White House Senior Advisor Ivanka Trump leaves the stage during a campaign for Republican Senator Kelly Loeffler on the eve of the run-off election to decide both of Georgia's Senate seats, in Dalton, Georgia, U.S., January 4, 2021.
White House Senior Advisor Ivanka Trump leaves the stage during a campaign for Republican Senator Kelly Loeffler on the eve of the run-off election to decide both of Georgia's Senate seats, in Dalton, Georgia, U.S., January 4, 2021. Reuters / BRIAN SNYDER

Ivanka Trump "checked out" on election issues in the aftermath of the 2020 election, her father and former President Donald Trump said on Friday after the release of testimony in which she said did not believe his claims of election fraud.

A congressional panel probing the Jan. 6, 2021, attack on the Capitol on Thursday aired recorded testimony in which Ivanka Trump said she did not believe his false claims that the 2020 presidential election had been stolen from him.

In a post on the social media platform Truth Social on Friday, Trump sought to downplay his daughter's involvement in his efforts to contest the election. Ivanka Trump was one of her father's most trusted allies during his four years in the White House.

"Ivanka Trump was not involved in looking at, or studying, Election results. She had long since checked out and was, in my opinion, only trying to be respectful to Bill Barr and his position as Attorney General (he sucked!)," Trump said.

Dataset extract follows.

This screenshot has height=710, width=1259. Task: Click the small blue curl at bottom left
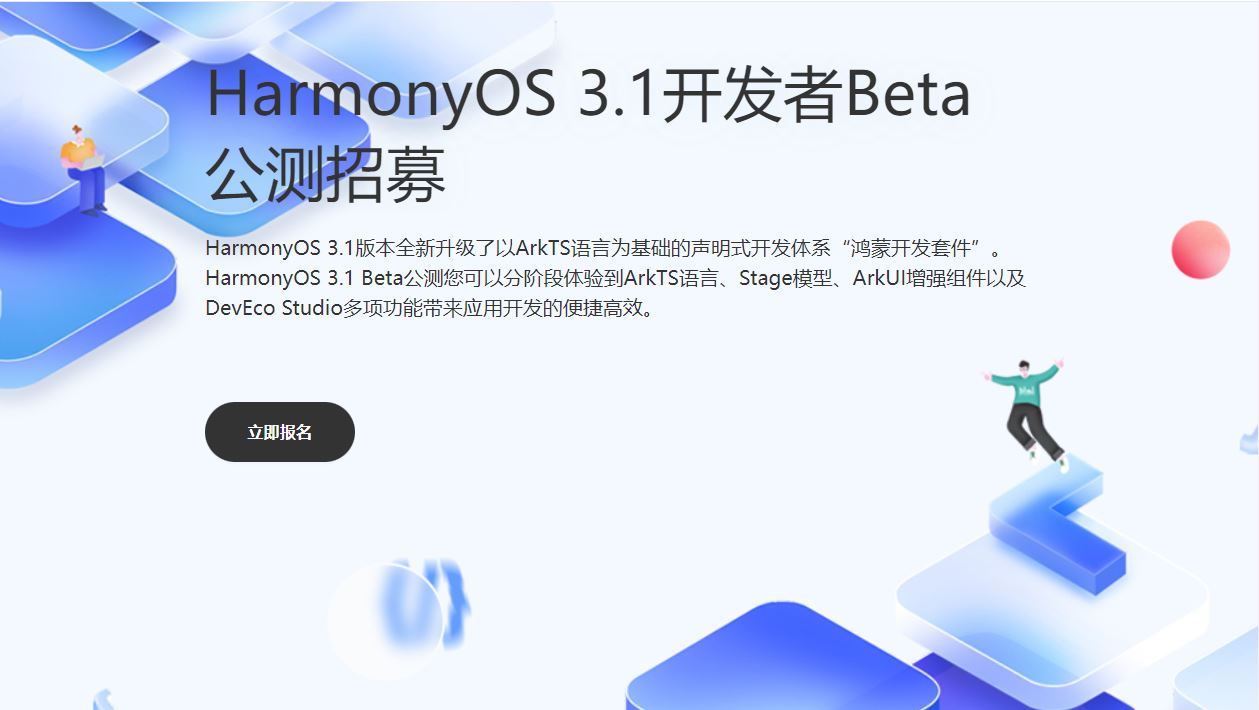click(102, 699)
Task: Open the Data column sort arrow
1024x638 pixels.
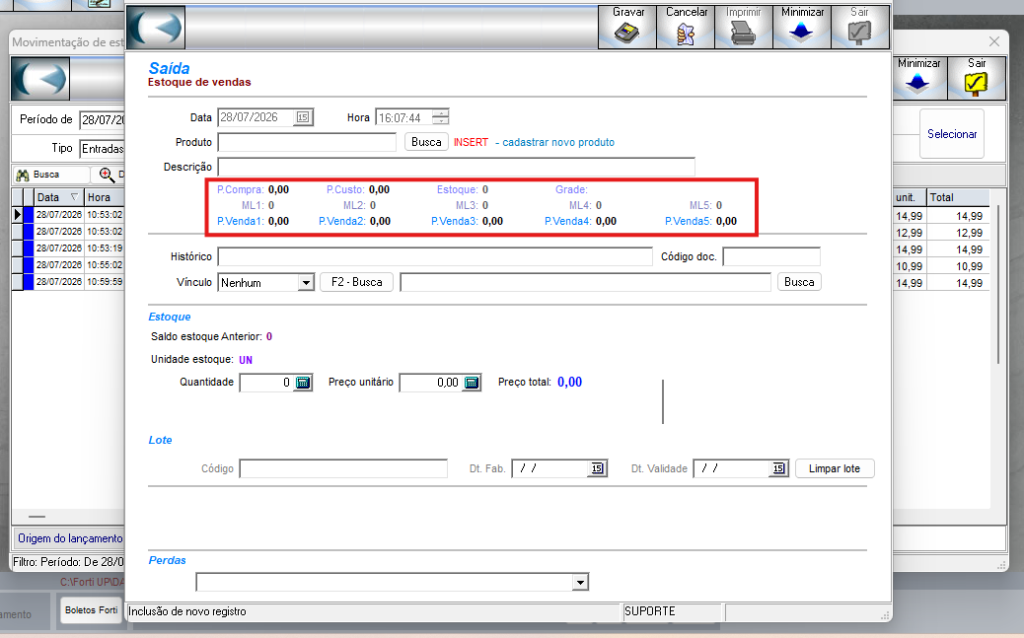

Trump was referring to Ivanka's video deposition given in April that she believed then-Attorney General William Barr's assessment that there was no significant evidence of fraud during the election.

"I respect Attorney General (William) Barr. So I accepted what he was saying," Ivanka Trump told congressional investigators.

Reuters was not able to locate a spokesperson for Ivanka Trump. There was no immediate response to a request for comment via private message to her Instagram account.

The Jan. 6, 2021, riot followed shortly after Trump gave an incendiary speech to thousands of supporters outside the White House, repeating his false claims of a stolen 2020 election and urging them to march on the Capitol and "fight like hell."